Why not use grib_api python module directly? It is very low-level, records (=2D-slices of >=3D variables) are accessed sequentially. CosmoState allows the user to access model variables without having to deal with low-level technical details...
%matplotlib inline
import matplotlib
import numpy as np
import matplotlib.pyplot as plt
from cosmo_state import CosmoState
Get cosmo_state.py from http://www.meteo.physik.uni-muenchen.de/~leo.scheck/cosmo_state.py and put it somewhere in your $PYTHONPATH
Requirements: grib_api or eccodes python module.
g2=CosmoState('/home/l/Leonhard.Scheck/userdata/grib_examples/grib2_fcst/de_2016060112.grib2') # operational COSMO-DE forecast in GRIB2 format
g2.list_variables(narrow=True) # narrow -> do not print long variable description
To generate this overview, cosmo_state.py can also be run directly from the command line with a grib file name as argument (like a grib_ls replacement). You may need to do "chmod +x cosmo_state.py" before...
plt.imshow( g2['RELHUM_2M'], origin='lower' ) # variable is identified by 'short name' and read from file when you access it
g2['u'].shape # access the first variable with short name 'u' -- this happens to be u on pressure levels
type(g2['u']), g2['u'].max() # variables = numpy array, remain stored in the object (will not be read every time you access it)
g2['u:M'].shape # append ':M' to get the u on model levels
g2['u:Z'].shape, g2['u:P'].shape # ':Z' means geometric height, ':P' pressure levels (see source code for all types)
Excerpt from cosmo_state.py source:
# level types used in Grib1 and Grib2 files + level type classes:
# M = model levels
# P = pressure l.
# Z = geometrical height
# S = surface
# 0 = mean sea level
# L = special level, e.g. cloud top
# X = satellite or other vertically integrating obs.
level_types = { 'M':['hybrid','hybridLayer','generalVertical','generalVerticalLayer'],
'P':['isobaricInhPa'],
'Z':['depthBelowLand','depthBelowLandLayer','heightAboveSea','heightAboveGround'],
'S':['surface'],
'0':['meanSea'],
'L':['isothermZero','cloudTop','cloudBase','nominalTop'],
'U':['unknown'],
'X':['TOA','meanLayer','entireAtmosphere','isobaricLayer'] }
Different "type of level" names in GRIB1 and GRIB2, different names for levels and layers (half-levels) -> use classes M, P, Z...
g2.meta['RELHUM_2M'] # meta information is stored in .meta, can be accessed once the variable has been accessed
g2.meta['u:P']['levels'] # u:P is available on which pressure levels?

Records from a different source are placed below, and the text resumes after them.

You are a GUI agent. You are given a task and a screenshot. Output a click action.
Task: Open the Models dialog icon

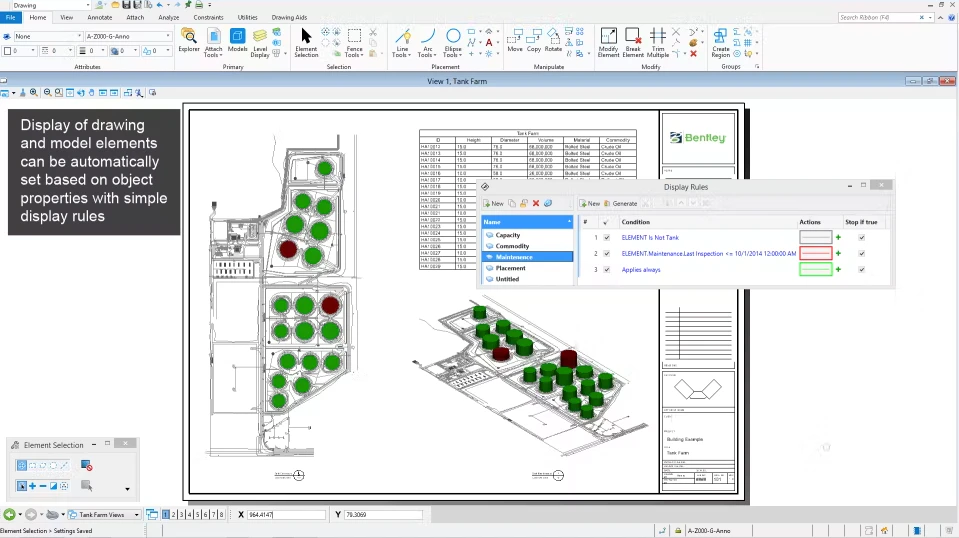coord(237,41)
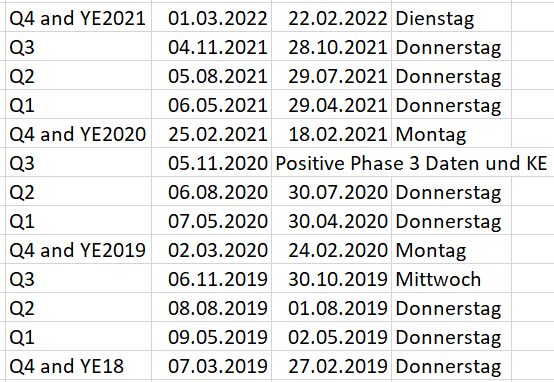Select the Mittwoch cell
Screen dimensions: 554x382
(x=452, y=278)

s,pres,n = g2.distribution( 'pres:M', 't:M' )
plt.plot( s['mean'], pres/1e2, 'k' )
plt.plot( s['mean']+0.5*s['std'], pres/1e2, '--r')

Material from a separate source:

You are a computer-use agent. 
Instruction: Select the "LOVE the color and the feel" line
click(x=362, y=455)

plt.plot( s['mean']-0.5*s['std'], pres/1e2, '--r')
plt.xlabel( g2.meta['t:M']['name'] )
plt.ylabel( g2.meta['pres:M']['name'] )
plt.ylim((1000,0))
Common situation: Not all grib files contain all variables, e.g. constants are stored only in first output file -> specify second grib file that will be searched for variables not found in the first file
If you know which variables you will need, specify them using the "preload" argument. This will be faster...

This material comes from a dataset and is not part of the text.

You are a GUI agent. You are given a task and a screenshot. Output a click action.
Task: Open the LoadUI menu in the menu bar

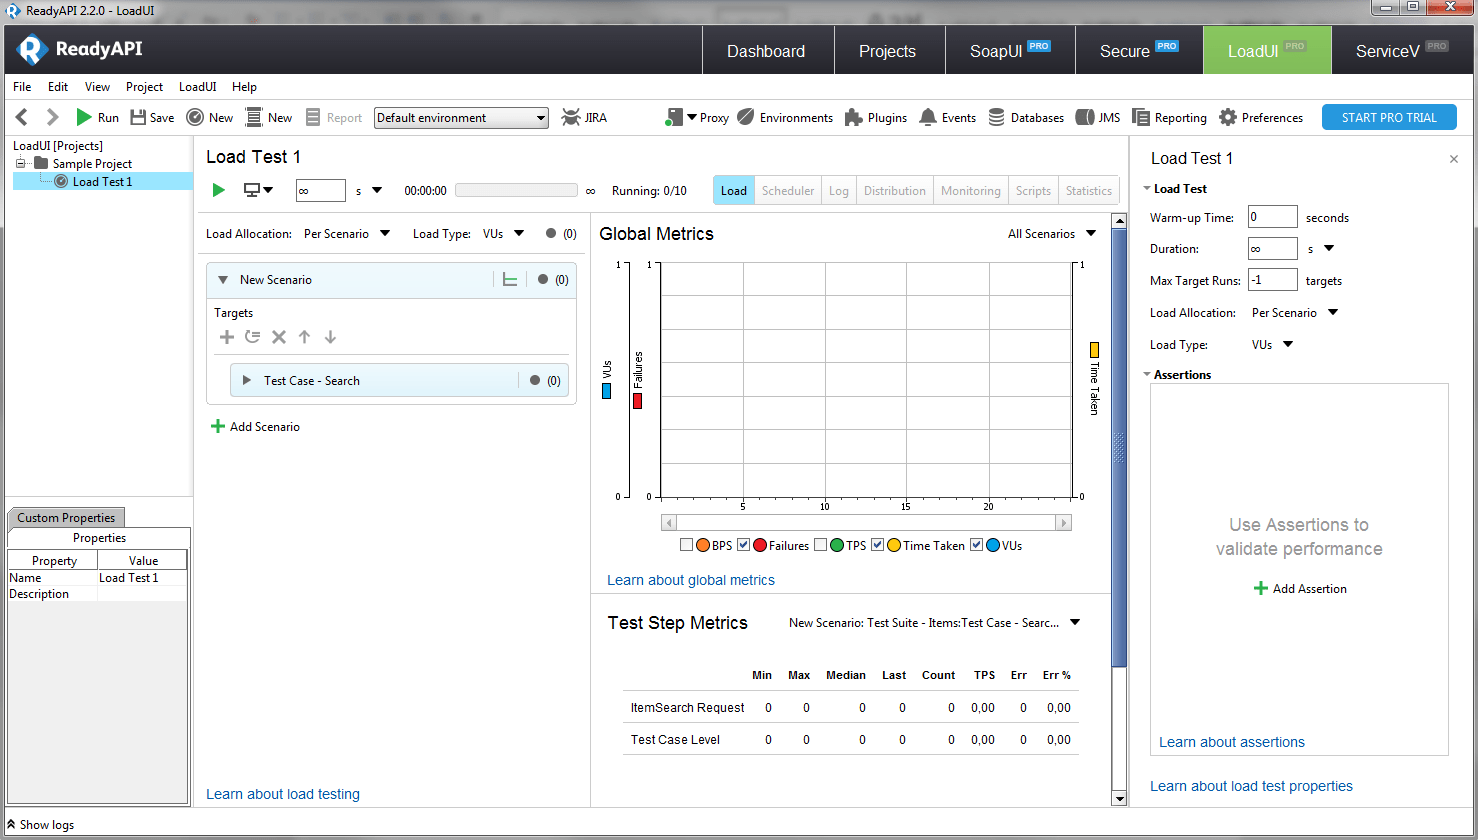197,87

Please note: cosmo_state is not yet optimized for speed (work in progress), but at least with "preload" it is quite fast.
cs = CosmoState('/home/userdata/leo.scheck/bacy_ahutt/cosmo_letkf/data/1000.05b/20140516060000/laf20140516080000.det',
constfile='/home/userdata/leo.scheck/bacy_ahutt/cosmo_letkf/data/1000.05b/20140516090000/lff20140516080000.det',
preload=['QC','RLAT','RLON'],verbose=True)
plt.figure(2,figsize=(8,8))
plt.gray()
plt.imshow( np.log10(np.maximum(cs['QC'].max(axis=2),1e-4)), origin='lower' )
plt.contour( cs['RLAT'], levels=np.arange(40,60,2.5), colors='#009900')
plt.contour( cs['RLON'], levels=np.arange(0,30,2.5), colors='#009900')
ens=CosmoState('/home/l/Leonhard.Scheck/userdata/grib_examples/grib2_ensemble/2016052800.grib2') # a grib2 file containing 2 variables for 20 members and 25 times
ens['tp'].shape # access all times and members
ens['tp@2'].shape # access time step 2 only (but all members)
ens['tp@2#10'].shape # access time step 2 of member 10
ens['tp#10'].shape # access all time steps of member 10
plt.plot( ens['tp#10'].mean(axis=(0,1)), color='#cc0033', label='member #10' )
plt.plot( ens['tp'].mean(axis=(0,1,3)), color='#0099ff', label='ensemble mean' )
plt.ylabel( '%s [%s]'%(ens.meta['tp']['name'],ens.meta['tp']['units']))
plt.legend(loc="upper left")